───── ENTRIES PROVIDED

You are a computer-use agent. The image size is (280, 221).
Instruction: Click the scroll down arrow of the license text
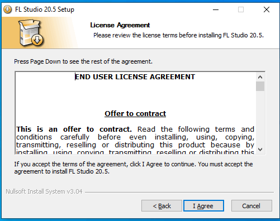tap(260, 150)
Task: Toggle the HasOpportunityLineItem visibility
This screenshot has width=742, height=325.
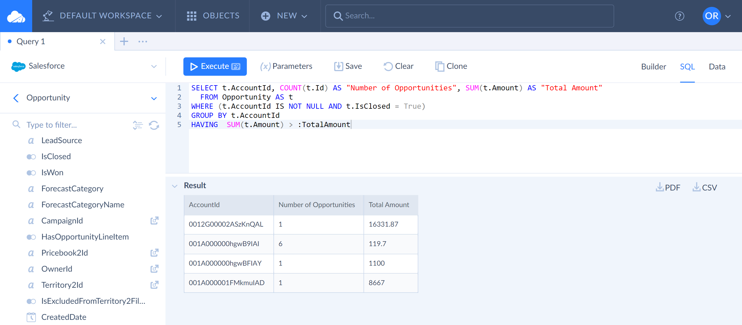Action: [31, 237]
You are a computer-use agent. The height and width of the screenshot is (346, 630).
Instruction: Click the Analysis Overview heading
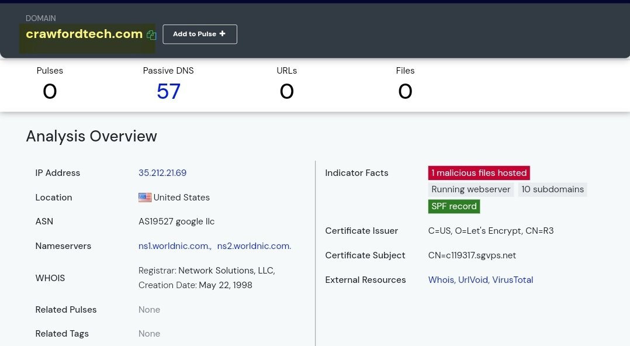91,136
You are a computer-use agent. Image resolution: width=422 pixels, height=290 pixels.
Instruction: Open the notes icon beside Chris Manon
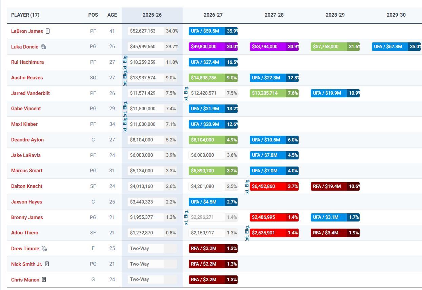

──────────

Could you write out every line above exactly as it stands, with no images?

You are a computer-use agent. The image size is (280, 221).
Instruction: Click the scroll down arrow of the license text
tap(260, 150)
Task: Toggle the HasOpportunityLineItem visibility
This screenshot has width=742, height=325.
Action: [31, 237]
You are a computer-use agent. The height and width of the screenshot is (346, 630).
Instruction: Click the Analysis Overview heading
91,136
You are a computer-use agent. Image resolution: width=422 pixels, height=290 pixels.
Instruction: Open the notes icon beside Chris Manon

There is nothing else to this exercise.